The exercise
Put everything in the rows from the line containing "Task: Click the Best Regards sign-off" down to the line containing "(x=136, y=383)", both included, into a numbered list, leaving out blank lines.

Given information
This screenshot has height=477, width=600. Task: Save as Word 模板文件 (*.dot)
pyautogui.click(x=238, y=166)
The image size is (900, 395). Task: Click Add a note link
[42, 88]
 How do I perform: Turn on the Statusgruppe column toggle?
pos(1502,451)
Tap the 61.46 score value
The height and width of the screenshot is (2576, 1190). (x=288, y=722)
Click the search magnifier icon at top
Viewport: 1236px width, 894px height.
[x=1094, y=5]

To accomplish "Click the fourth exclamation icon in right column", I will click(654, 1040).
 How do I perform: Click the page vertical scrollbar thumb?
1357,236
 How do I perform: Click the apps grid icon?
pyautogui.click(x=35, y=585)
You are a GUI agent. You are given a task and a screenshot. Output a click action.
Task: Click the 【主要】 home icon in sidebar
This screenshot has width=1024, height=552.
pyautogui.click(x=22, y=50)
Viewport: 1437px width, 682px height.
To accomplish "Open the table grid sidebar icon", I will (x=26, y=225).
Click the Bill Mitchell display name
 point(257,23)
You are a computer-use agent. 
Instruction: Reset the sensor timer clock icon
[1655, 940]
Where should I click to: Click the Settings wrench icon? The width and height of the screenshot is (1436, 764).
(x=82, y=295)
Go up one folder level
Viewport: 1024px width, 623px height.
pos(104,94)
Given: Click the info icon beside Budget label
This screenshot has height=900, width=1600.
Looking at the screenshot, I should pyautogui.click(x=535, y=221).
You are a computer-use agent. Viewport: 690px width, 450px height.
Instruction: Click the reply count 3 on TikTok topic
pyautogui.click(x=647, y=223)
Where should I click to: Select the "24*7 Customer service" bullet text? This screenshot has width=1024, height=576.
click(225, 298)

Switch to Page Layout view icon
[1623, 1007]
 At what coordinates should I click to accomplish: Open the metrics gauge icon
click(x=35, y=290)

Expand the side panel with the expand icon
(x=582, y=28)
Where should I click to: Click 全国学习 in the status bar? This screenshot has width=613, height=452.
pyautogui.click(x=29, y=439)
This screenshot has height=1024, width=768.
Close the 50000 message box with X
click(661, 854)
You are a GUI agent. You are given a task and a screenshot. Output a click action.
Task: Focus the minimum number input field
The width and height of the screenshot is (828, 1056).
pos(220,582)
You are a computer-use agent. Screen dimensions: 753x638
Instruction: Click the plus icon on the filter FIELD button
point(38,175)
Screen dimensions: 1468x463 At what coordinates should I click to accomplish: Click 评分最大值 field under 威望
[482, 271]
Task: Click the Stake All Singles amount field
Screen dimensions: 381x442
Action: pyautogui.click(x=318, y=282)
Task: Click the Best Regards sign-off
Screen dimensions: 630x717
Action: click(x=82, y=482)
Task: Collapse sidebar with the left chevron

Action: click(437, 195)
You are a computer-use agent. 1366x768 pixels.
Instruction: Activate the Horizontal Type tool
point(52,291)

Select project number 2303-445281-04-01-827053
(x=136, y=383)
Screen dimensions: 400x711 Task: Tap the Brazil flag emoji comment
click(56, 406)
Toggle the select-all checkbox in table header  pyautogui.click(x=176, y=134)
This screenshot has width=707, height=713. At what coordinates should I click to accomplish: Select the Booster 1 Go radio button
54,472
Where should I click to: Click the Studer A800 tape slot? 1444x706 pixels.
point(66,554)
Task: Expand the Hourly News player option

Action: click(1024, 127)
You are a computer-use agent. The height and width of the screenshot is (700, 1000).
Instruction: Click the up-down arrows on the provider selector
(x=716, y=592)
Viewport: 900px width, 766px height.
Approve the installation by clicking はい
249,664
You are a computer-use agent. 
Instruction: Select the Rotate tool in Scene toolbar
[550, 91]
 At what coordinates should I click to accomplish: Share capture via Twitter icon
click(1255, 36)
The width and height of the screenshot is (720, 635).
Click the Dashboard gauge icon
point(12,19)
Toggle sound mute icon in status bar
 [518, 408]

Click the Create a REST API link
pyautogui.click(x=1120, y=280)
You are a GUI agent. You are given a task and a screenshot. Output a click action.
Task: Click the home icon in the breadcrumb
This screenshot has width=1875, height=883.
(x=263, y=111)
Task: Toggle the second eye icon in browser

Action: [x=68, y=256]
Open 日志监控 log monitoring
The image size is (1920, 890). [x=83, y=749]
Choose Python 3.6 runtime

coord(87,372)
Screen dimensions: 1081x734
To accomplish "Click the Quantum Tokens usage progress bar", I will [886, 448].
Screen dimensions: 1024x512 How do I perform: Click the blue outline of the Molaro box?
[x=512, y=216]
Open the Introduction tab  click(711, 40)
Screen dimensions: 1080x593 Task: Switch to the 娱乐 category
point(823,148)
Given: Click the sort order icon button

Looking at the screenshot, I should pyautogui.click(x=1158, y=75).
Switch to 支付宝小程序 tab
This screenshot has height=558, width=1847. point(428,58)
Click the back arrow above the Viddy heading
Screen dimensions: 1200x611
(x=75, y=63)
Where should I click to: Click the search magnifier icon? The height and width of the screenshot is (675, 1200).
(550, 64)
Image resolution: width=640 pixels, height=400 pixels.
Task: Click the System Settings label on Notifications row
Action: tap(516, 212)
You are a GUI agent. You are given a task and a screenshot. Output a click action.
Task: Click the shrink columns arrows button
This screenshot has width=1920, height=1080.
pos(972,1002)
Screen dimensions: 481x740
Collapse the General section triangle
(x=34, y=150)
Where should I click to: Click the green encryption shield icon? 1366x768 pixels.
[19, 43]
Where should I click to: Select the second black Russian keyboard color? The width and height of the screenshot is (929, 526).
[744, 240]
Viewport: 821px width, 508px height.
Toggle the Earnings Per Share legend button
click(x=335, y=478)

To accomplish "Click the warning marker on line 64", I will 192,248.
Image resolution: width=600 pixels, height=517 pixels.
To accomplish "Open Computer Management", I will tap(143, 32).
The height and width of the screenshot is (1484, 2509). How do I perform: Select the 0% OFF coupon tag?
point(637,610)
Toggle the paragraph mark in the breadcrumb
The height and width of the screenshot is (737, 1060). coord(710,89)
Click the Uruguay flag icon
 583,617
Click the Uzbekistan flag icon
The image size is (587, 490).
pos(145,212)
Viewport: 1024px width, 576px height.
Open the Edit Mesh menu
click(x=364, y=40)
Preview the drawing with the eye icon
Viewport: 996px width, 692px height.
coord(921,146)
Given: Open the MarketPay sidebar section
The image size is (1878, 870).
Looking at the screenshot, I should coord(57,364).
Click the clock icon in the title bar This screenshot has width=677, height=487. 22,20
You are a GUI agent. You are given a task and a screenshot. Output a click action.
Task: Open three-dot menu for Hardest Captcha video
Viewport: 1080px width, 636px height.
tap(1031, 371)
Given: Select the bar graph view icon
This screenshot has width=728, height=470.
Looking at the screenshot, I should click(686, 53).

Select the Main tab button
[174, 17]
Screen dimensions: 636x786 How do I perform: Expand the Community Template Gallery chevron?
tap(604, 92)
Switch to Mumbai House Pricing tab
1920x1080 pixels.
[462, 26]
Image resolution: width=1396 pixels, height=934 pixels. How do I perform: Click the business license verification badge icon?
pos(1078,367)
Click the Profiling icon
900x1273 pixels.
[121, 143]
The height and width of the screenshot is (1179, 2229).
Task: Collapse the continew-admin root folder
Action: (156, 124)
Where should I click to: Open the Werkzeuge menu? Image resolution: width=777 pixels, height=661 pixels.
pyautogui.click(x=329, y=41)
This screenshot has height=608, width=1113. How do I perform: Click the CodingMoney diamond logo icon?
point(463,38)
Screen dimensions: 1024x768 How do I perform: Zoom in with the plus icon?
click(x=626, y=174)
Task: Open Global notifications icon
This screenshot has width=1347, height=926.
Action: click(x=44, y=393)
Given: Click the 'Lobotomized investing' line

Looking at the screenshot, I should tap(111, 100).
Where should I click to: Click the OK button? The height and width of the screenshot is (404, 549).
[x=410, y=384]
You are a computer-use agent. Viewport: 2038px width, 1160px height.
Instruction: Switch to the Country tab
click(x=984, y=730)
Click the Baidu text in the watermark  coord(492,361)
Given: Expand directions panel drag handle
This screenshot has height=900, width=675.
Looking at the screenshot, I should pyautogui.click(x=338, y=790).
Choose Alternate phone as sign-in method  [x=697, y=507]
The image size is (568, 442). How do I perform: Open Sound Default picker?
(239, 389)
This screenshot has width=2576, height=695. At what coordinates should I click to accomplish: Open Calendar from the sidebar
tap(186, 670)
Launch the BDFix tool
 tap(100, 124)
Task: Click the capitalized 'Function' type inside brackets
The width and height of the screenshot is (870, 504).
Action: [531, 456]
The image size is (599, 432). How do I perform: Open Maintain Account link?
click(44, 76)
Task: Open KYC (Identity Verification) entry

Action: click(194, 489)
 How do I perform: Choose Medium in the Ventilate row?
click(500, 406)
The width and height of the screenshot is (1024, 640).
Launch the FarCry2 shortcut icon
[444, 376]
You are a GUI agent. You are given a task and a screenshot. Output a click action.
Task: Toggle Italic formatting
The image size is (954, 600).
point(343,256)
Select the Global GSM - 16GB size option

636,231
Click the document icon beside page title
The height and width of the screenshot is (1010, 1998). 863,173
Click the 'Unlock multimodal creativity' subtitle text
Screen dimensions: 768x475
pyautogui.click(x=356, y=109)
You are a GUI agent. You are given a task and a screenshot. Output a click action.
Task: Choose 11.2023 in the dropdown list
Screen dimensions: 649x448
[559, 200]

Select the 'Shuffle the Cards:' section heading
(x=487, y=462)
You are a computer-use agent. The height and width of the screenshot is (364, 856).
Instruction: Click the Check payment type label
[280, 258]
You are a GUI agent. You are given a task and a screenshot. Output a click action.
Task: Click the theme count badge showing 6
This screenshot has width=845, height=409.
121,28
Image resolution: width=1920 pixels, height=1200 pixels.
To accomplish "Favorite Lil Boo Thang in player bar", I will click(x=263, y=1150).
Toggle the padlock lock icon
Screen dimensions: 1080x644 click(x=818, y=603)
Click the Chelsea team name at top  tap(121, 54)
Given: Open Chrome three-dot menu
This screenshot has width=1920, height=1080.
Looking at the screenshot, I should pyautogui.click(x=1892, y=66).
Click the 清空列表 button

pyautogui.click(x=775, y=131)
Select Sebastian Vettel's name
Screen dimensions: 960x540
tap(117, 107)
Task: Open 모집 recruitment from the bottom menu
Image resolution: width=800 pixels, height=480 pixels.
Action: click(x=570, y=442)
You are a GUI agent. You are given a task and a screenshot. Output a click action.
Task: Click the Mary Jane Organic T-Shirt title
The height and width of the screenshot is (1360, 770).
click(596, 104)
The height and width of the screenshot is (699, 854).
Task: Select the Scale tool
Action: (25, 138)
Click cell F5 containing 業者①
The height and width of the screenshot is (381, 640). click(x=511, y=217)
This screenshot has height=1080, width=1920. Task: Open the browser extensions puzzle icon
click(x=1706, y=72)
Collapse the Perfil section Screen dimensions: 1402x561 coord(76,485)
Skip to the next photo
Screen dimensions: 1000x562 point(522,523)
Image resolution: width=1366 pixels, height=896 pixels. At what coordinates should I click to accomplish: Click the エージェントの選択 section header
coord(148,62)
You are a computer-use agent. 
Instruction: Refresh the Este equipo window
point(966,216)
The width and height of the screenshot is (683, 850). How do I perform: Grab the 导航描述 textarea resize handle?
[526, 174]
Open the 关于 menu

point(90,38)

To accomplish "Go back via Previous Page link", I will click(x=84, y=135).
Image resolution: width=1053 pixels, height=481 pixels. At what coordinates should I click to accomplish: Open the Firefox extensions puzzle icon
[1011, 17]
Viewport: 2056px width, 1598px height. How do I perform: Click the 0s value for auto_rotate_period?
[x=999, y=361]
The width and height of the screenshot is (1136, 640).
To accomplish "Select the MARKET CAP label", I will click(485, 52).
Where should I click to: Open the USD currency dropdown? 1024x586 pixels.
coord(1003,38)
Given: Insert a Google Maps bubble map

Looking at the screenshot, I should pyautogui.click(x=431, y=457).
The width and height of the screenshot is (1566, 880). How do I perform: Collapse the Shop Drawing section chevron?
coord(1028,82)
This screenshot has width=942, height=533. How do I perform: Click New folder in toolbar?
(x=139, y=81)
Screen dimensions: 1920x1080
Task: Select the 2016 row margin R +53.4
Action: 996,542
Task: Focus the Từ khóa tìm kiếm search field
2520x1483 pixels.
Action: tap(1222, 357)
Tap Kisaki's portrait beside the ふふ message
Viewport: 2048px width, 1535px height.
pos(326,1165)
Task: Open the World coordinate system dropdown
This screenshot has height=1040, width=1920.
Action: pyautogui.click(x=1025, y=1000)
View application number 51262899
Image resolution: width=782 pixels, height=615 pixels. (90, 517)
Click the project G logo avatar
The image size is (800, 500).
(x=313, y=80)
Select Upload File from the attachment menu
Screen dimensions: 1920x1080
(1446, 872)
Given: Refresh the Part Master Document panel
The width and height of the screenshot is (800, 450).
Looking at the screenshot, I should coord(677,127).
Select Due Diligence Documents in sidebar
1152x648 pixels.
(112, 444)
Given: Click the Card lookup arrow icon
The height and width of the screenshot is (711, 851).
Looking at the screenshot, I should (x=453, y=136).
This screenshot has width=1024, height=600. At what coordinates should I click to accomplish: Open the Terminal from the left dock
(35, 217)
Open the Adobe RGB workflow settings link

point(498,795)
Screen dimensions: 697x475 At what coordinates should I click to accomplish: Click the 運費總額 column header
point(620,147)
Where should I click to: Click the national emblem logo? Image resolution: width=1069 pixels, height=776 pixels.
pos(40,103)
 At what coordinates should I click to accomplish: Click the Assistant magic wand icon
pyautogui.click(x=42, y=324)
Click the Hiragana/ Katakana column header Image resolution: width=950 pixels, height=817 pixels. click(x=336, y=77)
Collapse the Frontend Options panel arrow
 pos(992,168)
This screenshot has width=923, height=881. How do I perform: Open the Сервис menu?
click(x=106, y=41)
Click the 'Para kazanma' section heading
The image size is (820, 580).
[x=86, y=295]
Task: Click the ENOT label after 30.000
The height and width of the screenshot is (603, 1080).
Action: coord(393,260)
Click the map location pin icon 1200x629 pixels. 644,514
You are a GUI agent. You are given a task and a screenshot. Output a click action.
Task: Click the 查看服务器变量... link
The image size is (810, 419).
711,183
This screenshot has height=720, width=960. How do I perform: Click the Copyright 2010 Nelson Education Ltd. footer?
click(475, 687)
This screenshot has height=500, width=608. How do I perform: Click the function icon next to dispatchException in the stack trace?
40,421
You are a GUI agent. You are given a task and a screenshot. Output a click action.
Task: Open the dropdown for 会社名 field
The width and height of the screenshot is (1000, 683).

Written solution
1. Task: Click the Best Regards sign-off
2. Screen dimensions: 630x717
3. Action: click(x=82, y=482)
4. Task: Collapse sidebar with the left chevron
5. Action: click(437, 195)
6. You are a computer-use agent. 1366x768 pixels.
7. Instruction: Activate the Horizontal Type tool
8. point(52,291)
9. Select project number 2303-445281-04-01-827053
10. (x=136, y=383)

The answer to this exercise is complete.